Lucy and ors v British Airways plc
Tribunals can hear claims for unlawful deductions of wages (as long as the sums can be quantified), as well as claims for breach of contract if the workers no longer work for that employer. In Lucy and ors v British Airways plc (IDS 873), the Employment Appeal Tribunal (EAT) said that although the sums claimed were quantifiable, the flying allowances did not constitute “wages”.
Basic facts
The 78 claimants were employed by BA as cabin crew based at Manchester airport. In addition to their basic salary they were entitled to receive "flying allowances" covering meals, overnight stays and long days (among other things) when they carried out flying duties.
On 29 October 2006 BA closed their Manchester Airport base. The claimants were not made redundant, but as they were no longer rostered to fly, they no longer received the flying allowances.
They brought a claim for unlawful deduction of wages before a tribunal, arguing that this was contrary to section 13 of the 1996 Employment Rights Act (ERA). BA said however that, as the claims could not be quantified, they had to be brought as breach of contract claims in the county court as the claimants were all still employed by BA.
Tribunal decision
And the tribunal agreed. Relying on the decision of the Court of Appeal in Coors Brewers Ltd v Adcock and ors, it said that the claims could not be quantified and were, in reality, “claims for damages by way of compensation for the loss of the chance to earn flying allowances”.

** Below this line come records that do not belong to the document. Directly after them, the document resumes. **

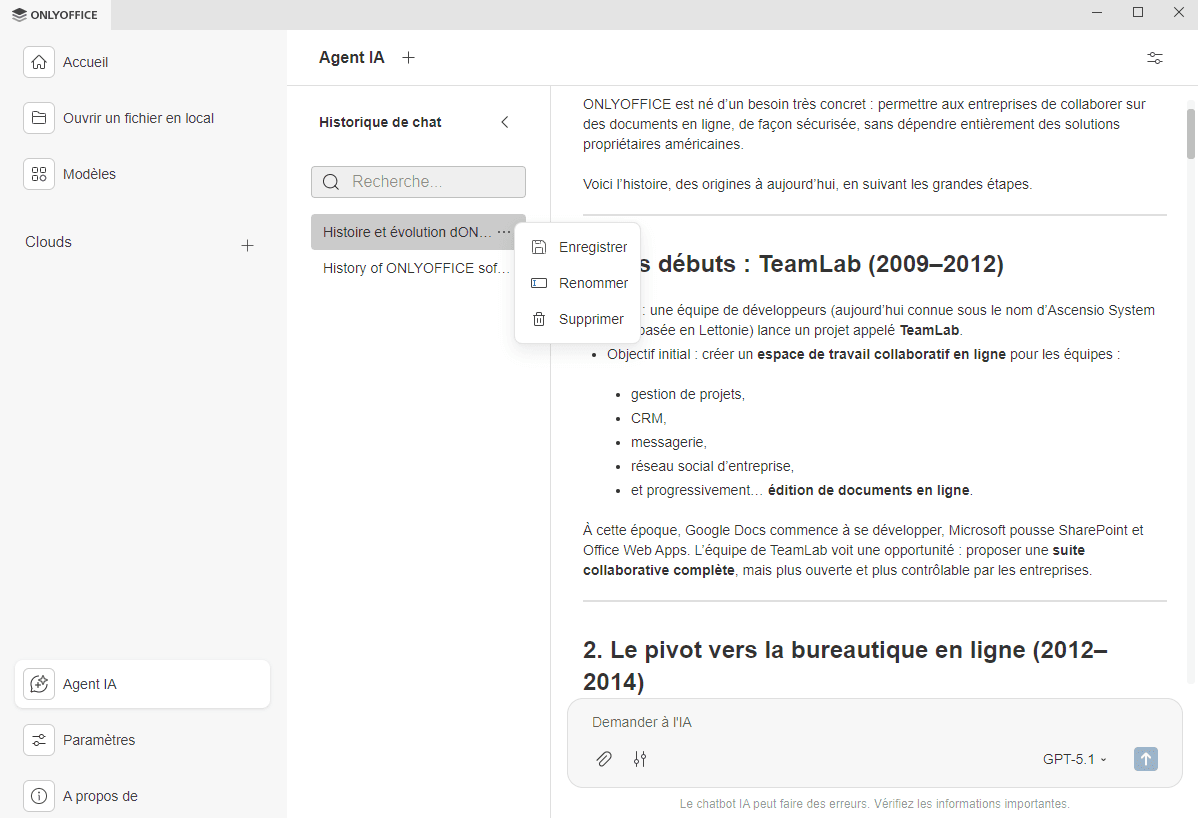Open the GPT-5.1 model dropdown

tap(1073, 759)
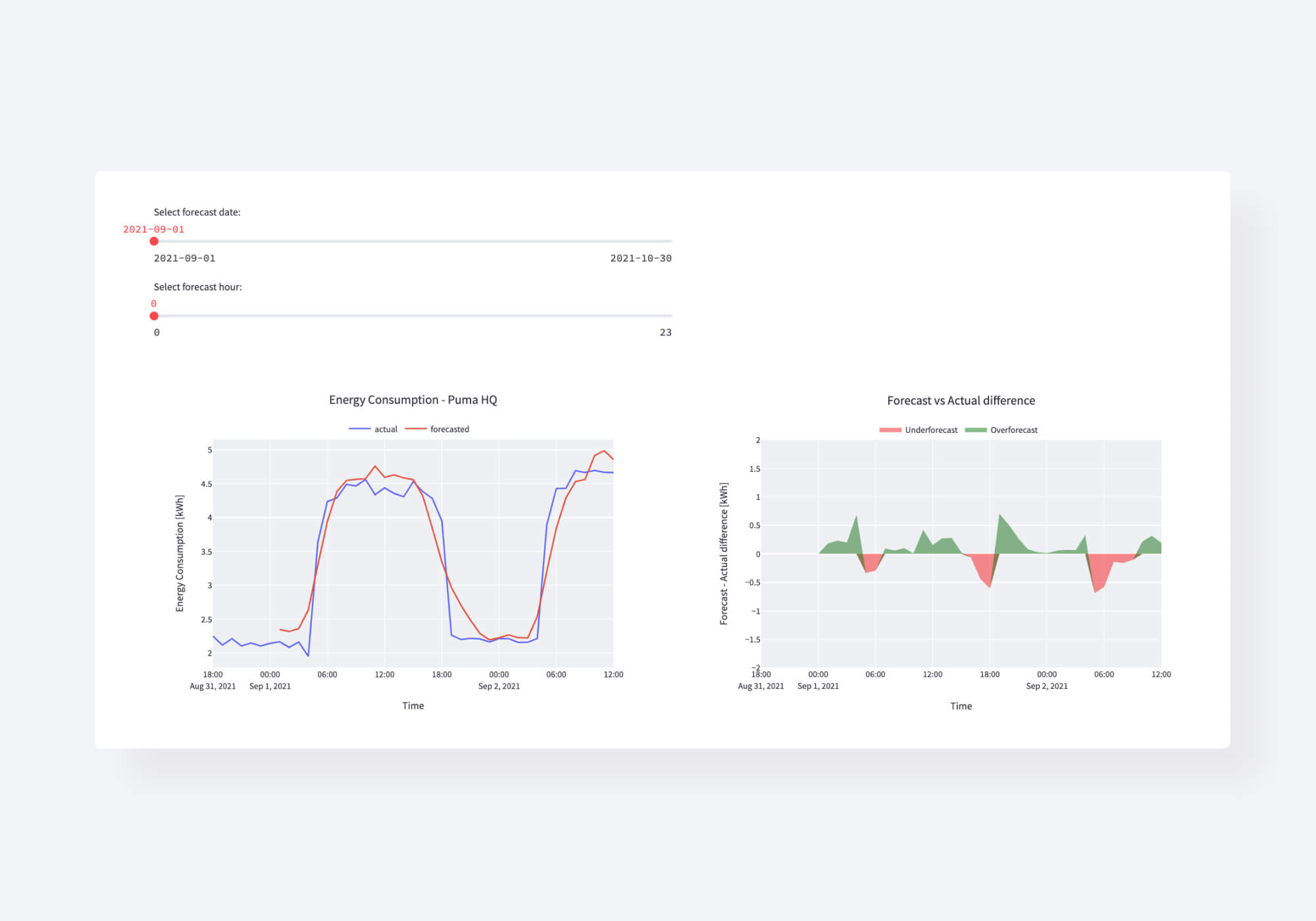The image size is (1316, 921).
Task: Click the red hour value 0
Action: (154, 304)
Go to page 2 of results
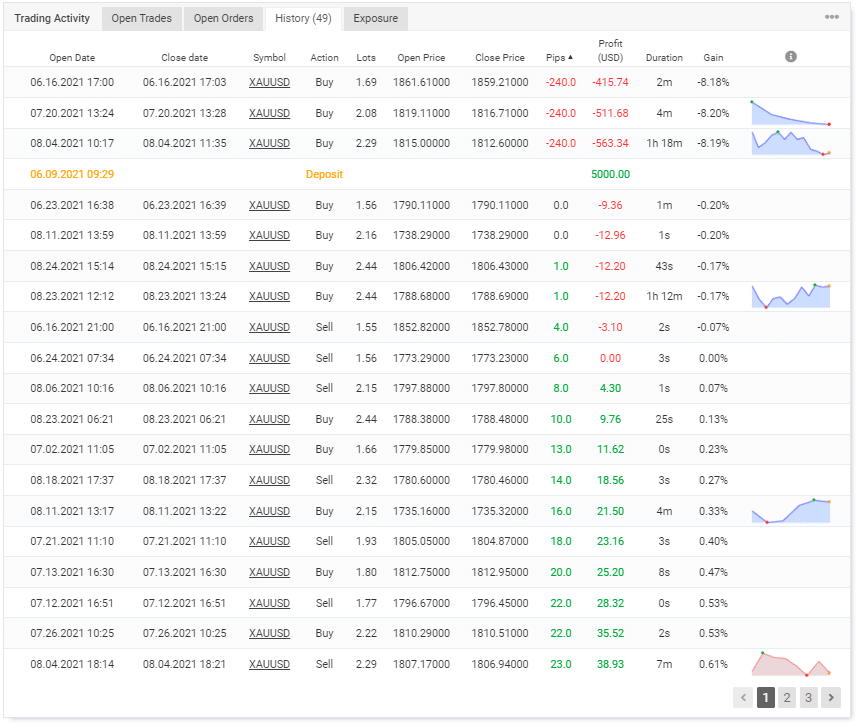 pyautogui.click(x=787, y=697)
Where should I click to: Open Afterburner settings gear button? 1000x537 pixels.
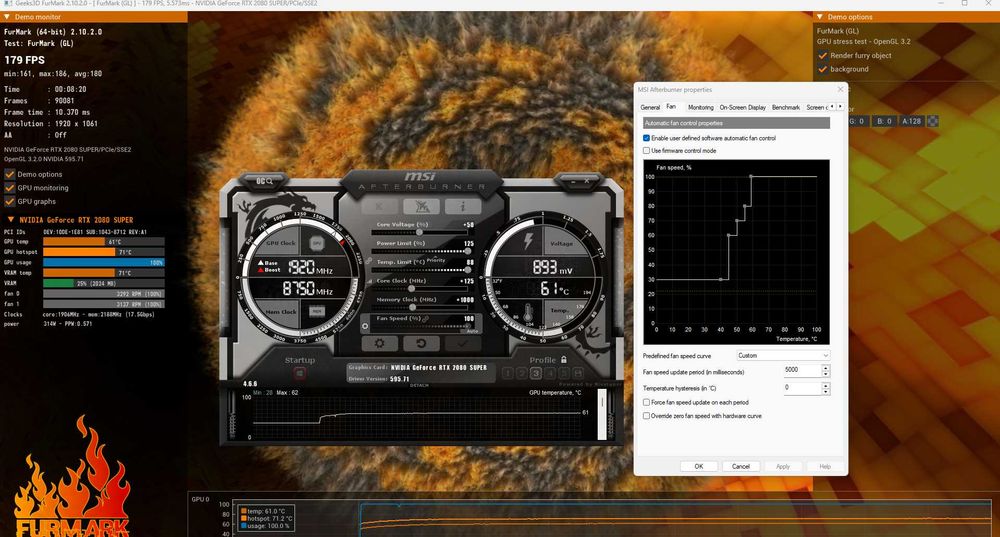[379, 343]

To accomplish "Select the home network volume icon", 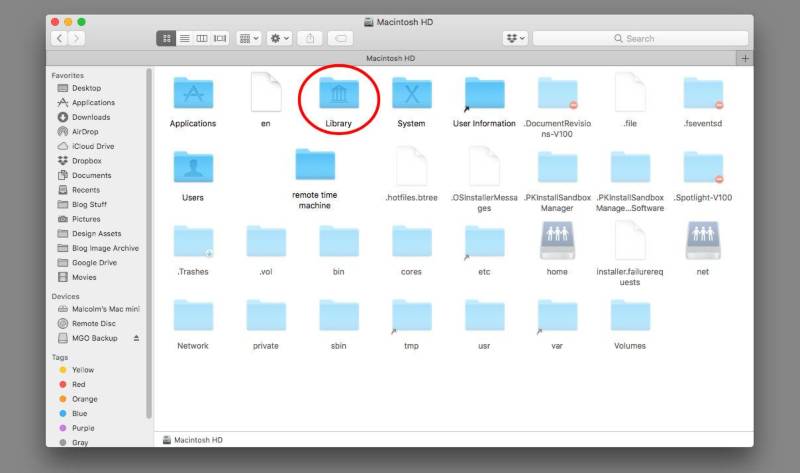I will coord(557,241).
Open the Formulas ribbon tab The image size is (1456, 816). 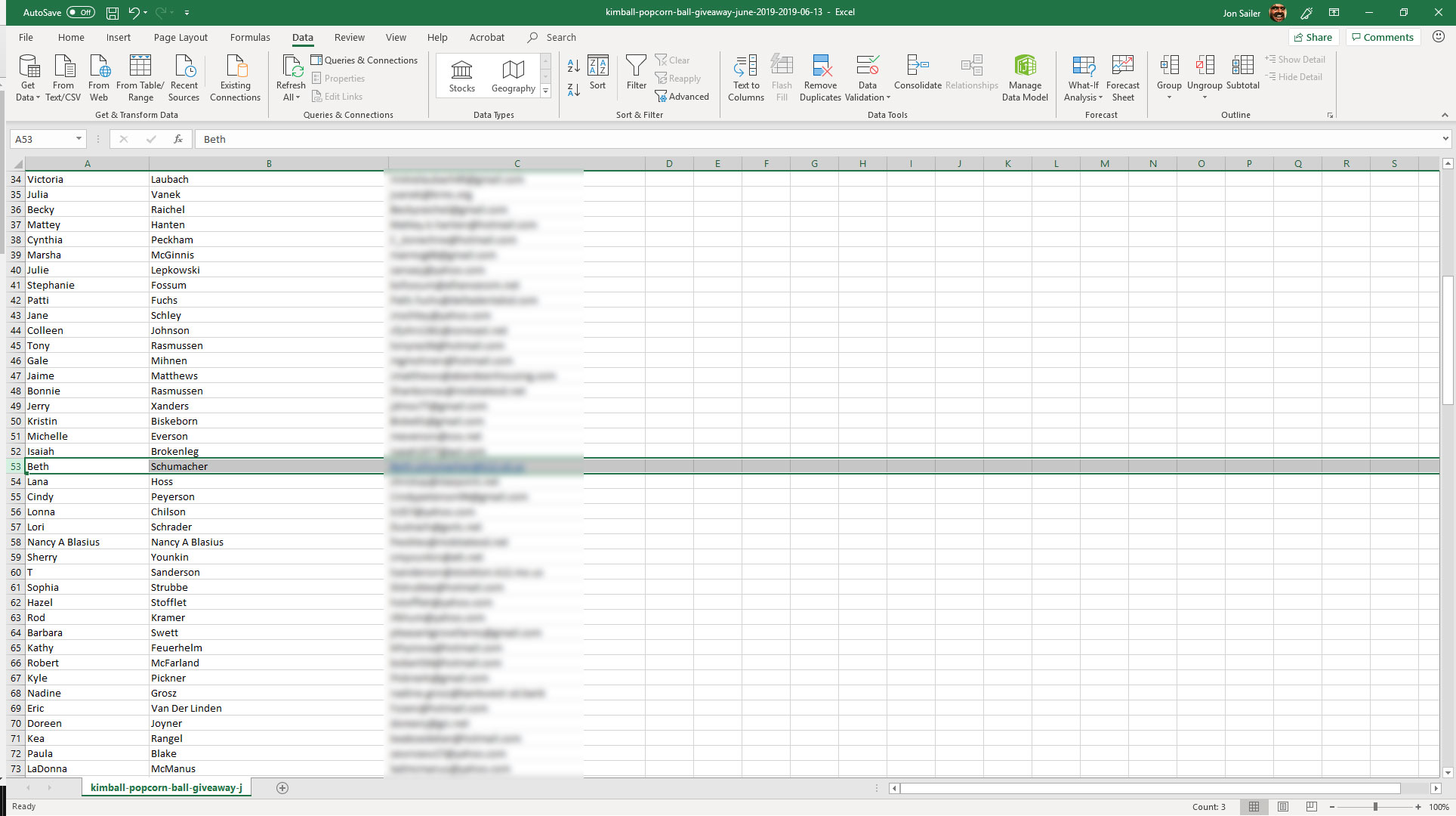[250, 37]
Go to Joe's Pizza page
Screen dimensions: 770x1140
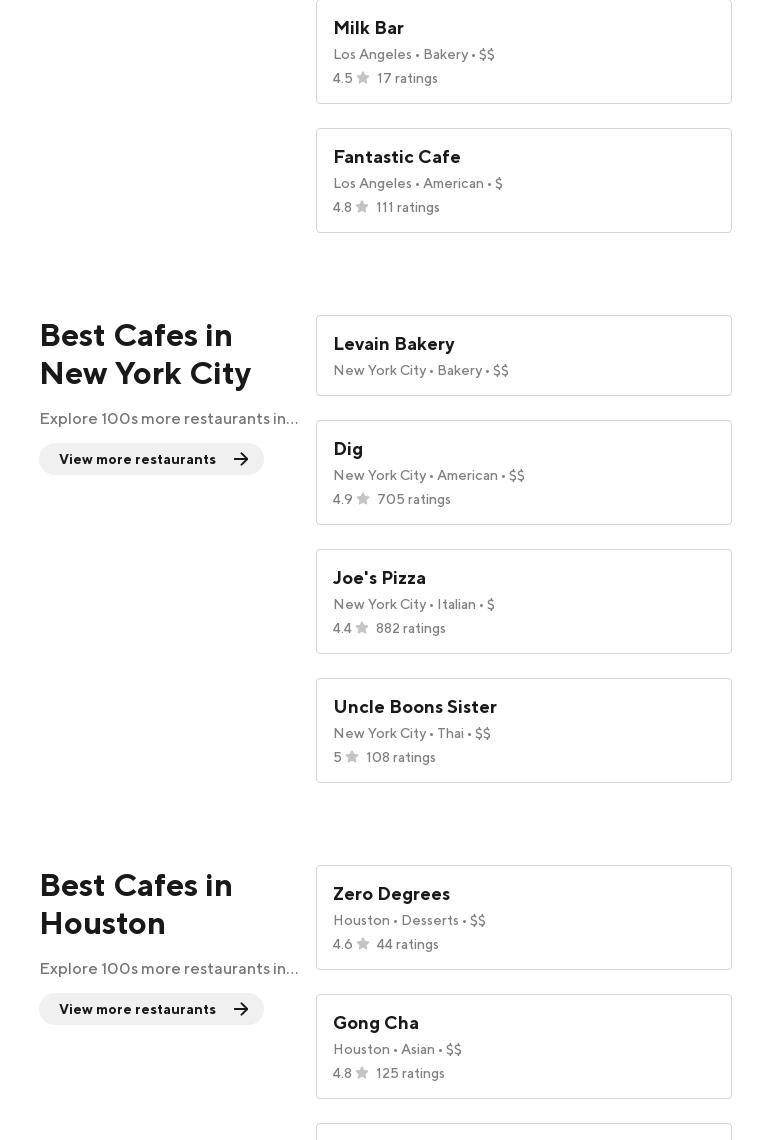tap(523, 601)
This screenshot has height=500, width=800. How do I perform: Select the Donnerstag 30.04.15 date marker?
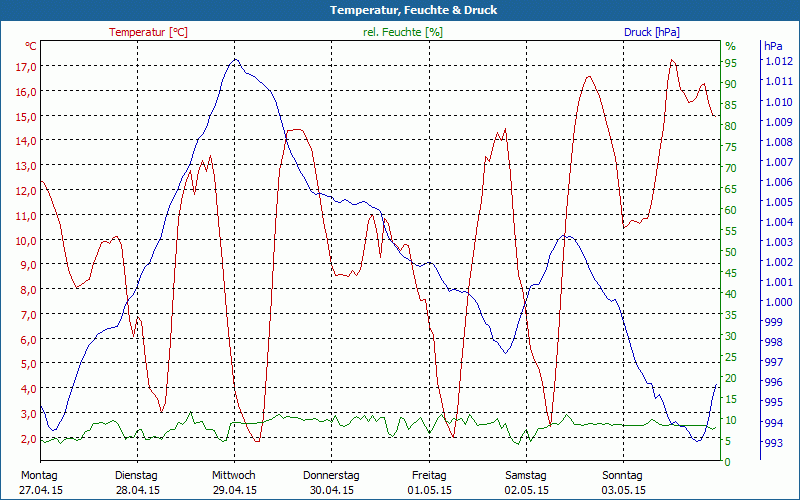click(x=331, y=482)
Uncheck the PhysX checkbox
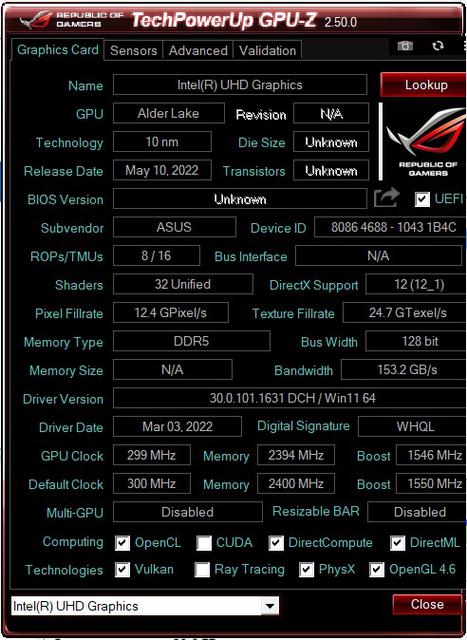Viewport: 467px width, 640px height. pos(307,570)
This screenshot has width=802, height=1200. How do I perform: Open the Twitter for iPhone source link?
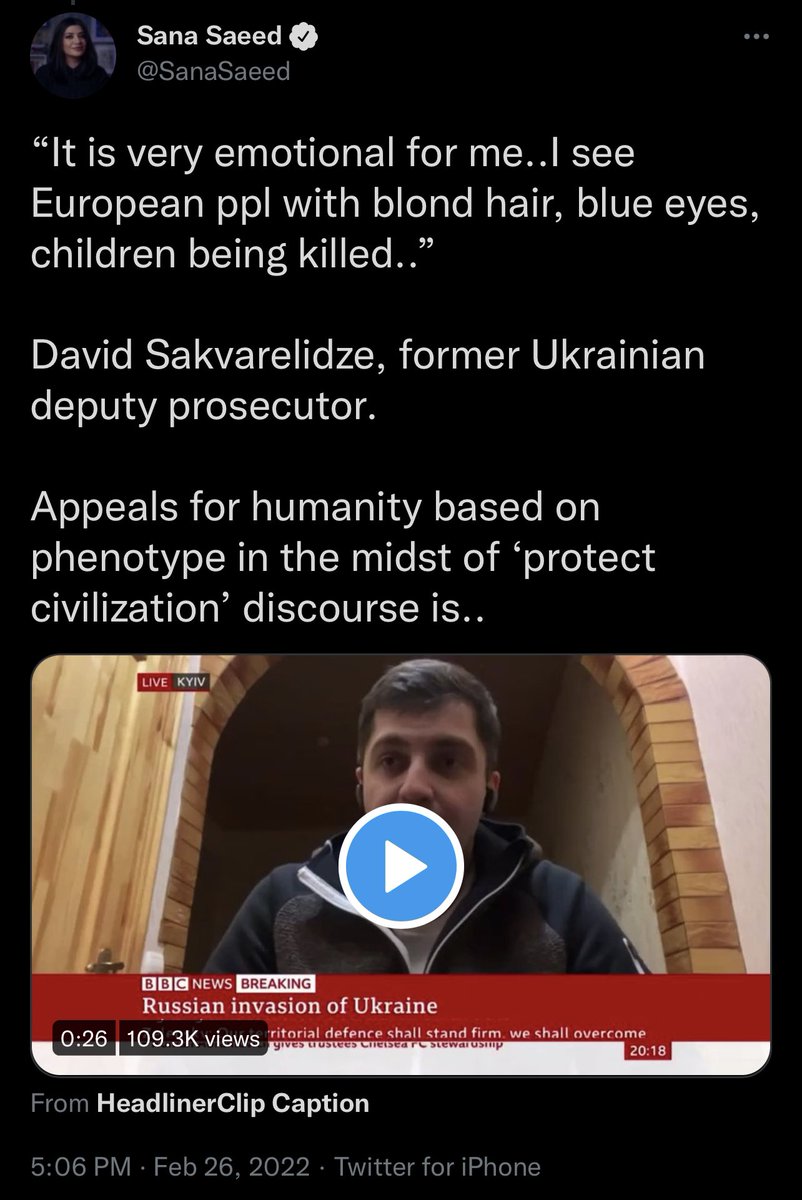[437, 1166]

It dismissed the claimants’ arguments that the money they were owed could be worked out using section 224 of the ERA (which provides rules for calculating a week’s pay for certain statutory purposes).
As tribunals cannot hear breach of contract claims when the workers are still employed by their employer, the tribunal said that the only option open to the crew was to bring a claim for breach of contract in the county court.
EAT decision
The EAT, however, disagreed. It said that although the claims might be difficult to quantify (because of the different criteria applying to the different allowances), it was not impossible to work it out. And it pointed out that if the tribunal had decided that BA was not entitled to withhold the allowances, it would have had to find a way of calculating what the claimants were owed.
That did not mean, however, that their claims for unpaid “wages” could succeed. This was because there was “an obvious and fundamental difference between basic wages or salary payable periodically to an employee who works or is ready, willing and able to work if no work is provided e.g. he is on "gardening leave" and remuneration which is only earned if specific tasks are carried out, such as commission from sales, allowances for flying or allowances for overnight stays (this is by no means an exhaustive list). The latter form of remuneration, in my judgment, can only become payable to the employees if the applicable task is carried out”
As the claimants did not carry out any flying duties once the Manchester base closed, they did not, therefore, earn the allowances. The EAT concluded that these were not claims for wages, but claims for “damages for loss of the opportunity to earn the allowances claimed or of the chance of earning them”.
As tribunals cannot hear claims for breach of contract when the workers are still working for their employer, the EAT said the claim had to be pursued in the county court.
Comment
This case highlights the importance of analysing what claim is being made in the employment tribunal during the currency of employment. The rules can be confusing. It is obviously advantageous from a costs and speed perspective to bring claims in the tribunal but the current structure of the Employment Rights Act does not allow such claims during employment if the amounts cannot be quantified. Care is needed by advisers as otherwise claims may not be able to proceed. Although it is still possible to pursue claims in the County Court.